David Pratt is a journalist I rate very highly. He is the foreign editor for The Herald and Sunday Herald newspapers, and reports with engagement and passion on conflict and humanitarian issues around the world. He recently wrote a very good column about Palmyra, and I tweeted a link to it with a comment that he then picked up on, and a conversation developed. I thought it might be interesting to post it here, with a further comment. Pratt’s original article is here: Caring about people and art is one and the same thing, and I warmly recommend it.
Here’s my tweet, and the ensuing conversation can be read below it (may need a separate tab/window to see it in full; I’ve also created an image of the conversation below; the IS article I linked to is one I wrote for the Critical Religion Association):
Pratt explains that:
Now however, Palmyra’s colonnades, sculptures, friezes and temples stand threatened by the hammers, bulldozers and barbarism of the terrorist army that is Islamic State (IS).
Since this news broke no end of writers have made the case that something has to be done to save Palmyra from IS. But others too have raised the thorny question of whether saving priceless antiquity is as important as saving people?
Quite rightly these same observers also ask why it is that the world is suddenly sitting up and taking notice of Syria’s plight because of Palmyra, while calls for intervention on a purely humanitarian basis have for years been few and far between.

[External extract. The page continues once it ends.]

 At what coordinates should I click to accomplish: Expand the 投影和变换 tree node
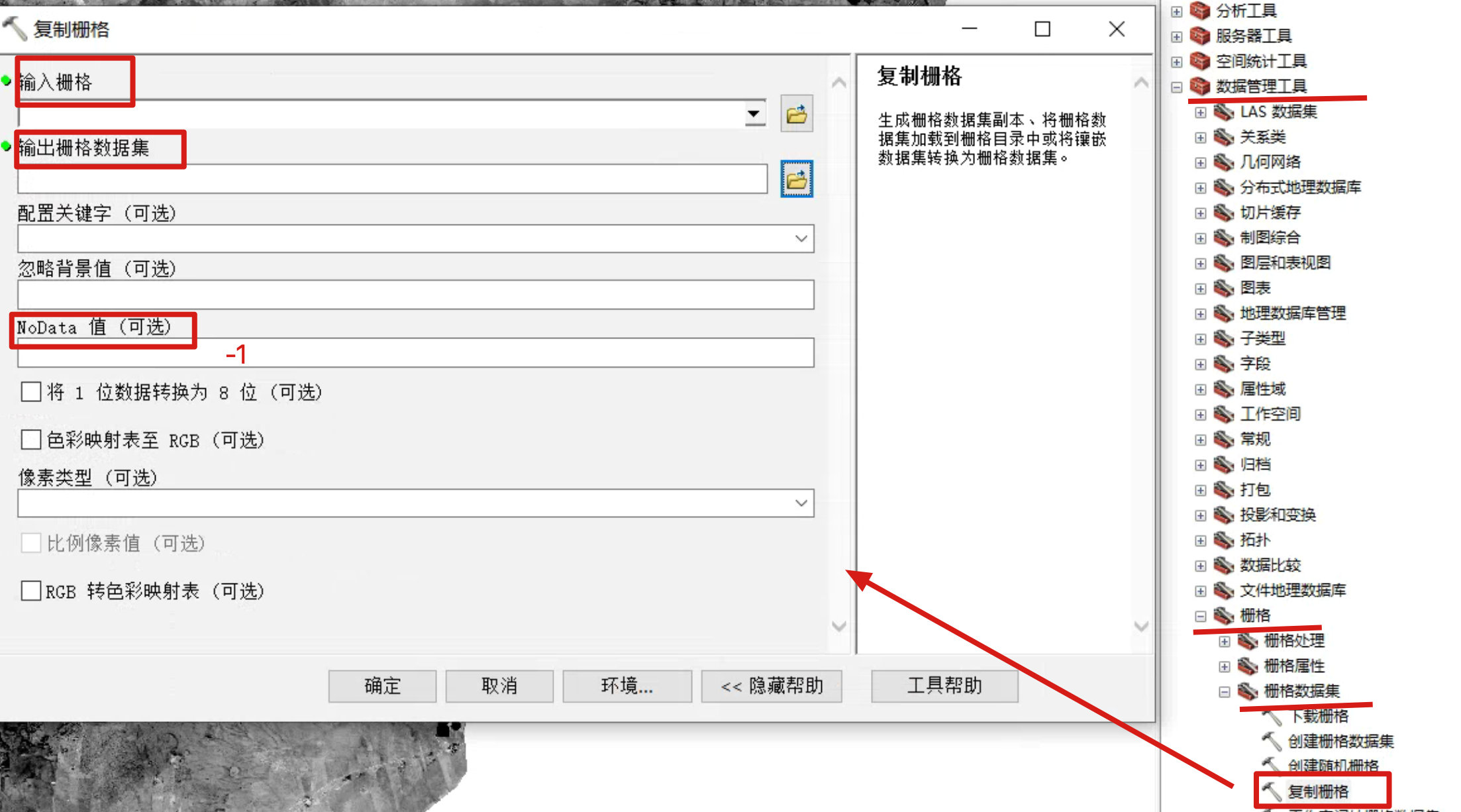point(1201,515)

He goes on to find himself surprised to agree with Boris Johnson:
I have never been known to agree with Boris Johnson on anything, but he was correct when he wrote this week that what we are witnessing in Syria and Iraq today isn’t a clash of civilisations, but a ‘struggle between civilisation and nihilism’. Muslims and non-Muslims alike find the scarcely believable cruelty and barbarism of IS an abomination. The treasures of Palmyra like all art, is part of our common human heritage.
The problem that I had with this was the oppositional nature of ‘civilisation and nihilism’ – that kind of binary rarely helps further meaningful understanding (not a surprise when it comes from someone like Johnson…!). The two authors I mentioned in my tweets are worth reading on this (Gilbert Achcar – and a search will also reveal related shorter pieces/videos – and Timothy Fitzgerald), but there are many more. In fact, I was surprised that Pratt (although noting that Twitter isn’t an ideal space for discussions such as these), appeared to dismiss thinking about how we might understand IS beyond such binaries, and this is really what I want to comment on here:
How, for example, does a view such as this help us understand anything about IS?

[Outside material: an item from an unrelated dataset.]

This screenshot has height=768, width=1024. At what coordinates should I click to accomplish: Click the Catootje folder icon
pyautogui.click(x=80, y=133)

I think, if we want to have any chance of defeating it, we must try to understand what IS is about, what it seeks to do, and why it is winning, as Shadi Hamid argues (it’s worth reading his other tweets/links on this too: intro, 1, 2, 4, 5):
It is not the case that IS is uniquely strong, as Martin Chulov reports in quoting an officer from Ramadi:
“They are not winning because they are powerful. They are winning because we are weak. I’m not sure about Syria, but I think it’s the same there.”
However, we do need to understand why they are as strong as they are. There is an urgency to this, as reports of horrific brutality emerge day after day, but that does not negate the importance of thinking about it – quite the contrary. Not understanding its origins, aims, objectives and so on means we are simply flailing around, raining missiles down from a great height with little effect (beyond adding to the horrific carnage on the ground), as the BBC’s Frank Gardner has written.

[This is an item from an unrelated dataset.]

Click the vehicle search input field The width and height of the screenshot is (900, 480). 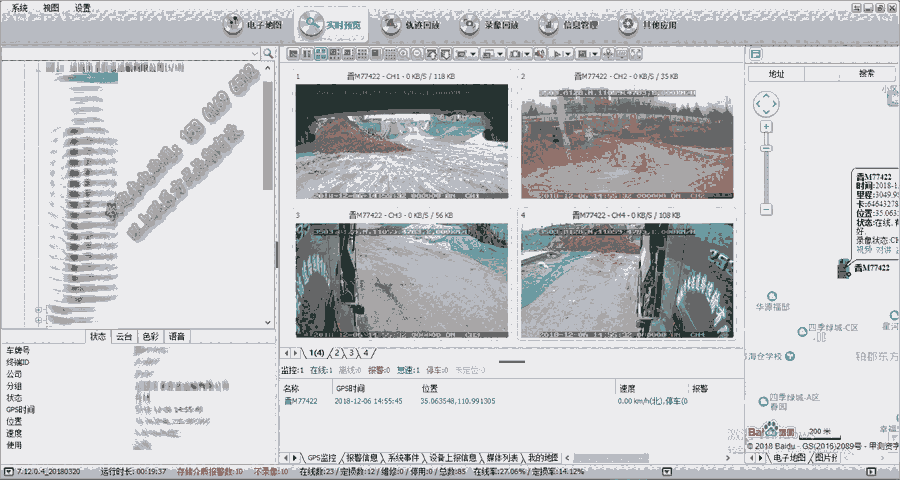click(x=125, y=52)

We must ask the right questions if we want meaningful answers, as I sought to argue in the Critical Religion blog, and making simplistic statements such as Pratt’s ‘IS is not a religion its a terrorist organisation’ does not help us understand IS, nor does it help defeat it/them. Terror is a tactic, and whilst it can be used in constructing certain elements of an identity (which I presume is what Pratt was arguing here), we need to think harder about what we are combating and why, including what kind of ‘after’ we are wanting to achieve. IS does, clearly, appeal to some, and so at the very least we have to ask what will replace IS if ‘we’ do succeed in overcoming it.
Of course, it’s not clear to me exactly what the ‘after’ will be – and I don’t think it is to anyone else either! – and whilst at this stage it is hard to see how there cannot be a military element to the present situation, there also has to be much more than that. A military response is only ever a tool in a wider set of approaches, and thoughtlessly engaging the military is relatively easy in this context, but doesn’t necessarily help in the longer term. If we don’t bother asking the hard questions and simply portray IS as ‘a terrorist organisation’ (as if that even meant anything in this context!), then we should not be surprised that we have no answers to what these other approaches should be. That is why, for example, Christoph Reuter‘s work on the background to IS is so important: it shows, amongst other things, that the roots of IS lie in the aftermath of the US/UK-led 2003 invasion of Iraq. That was an occasion when George W Bush and Tony Blair (in)famously gave very little thought to the ‘after’ – we should not be making the same mistake again.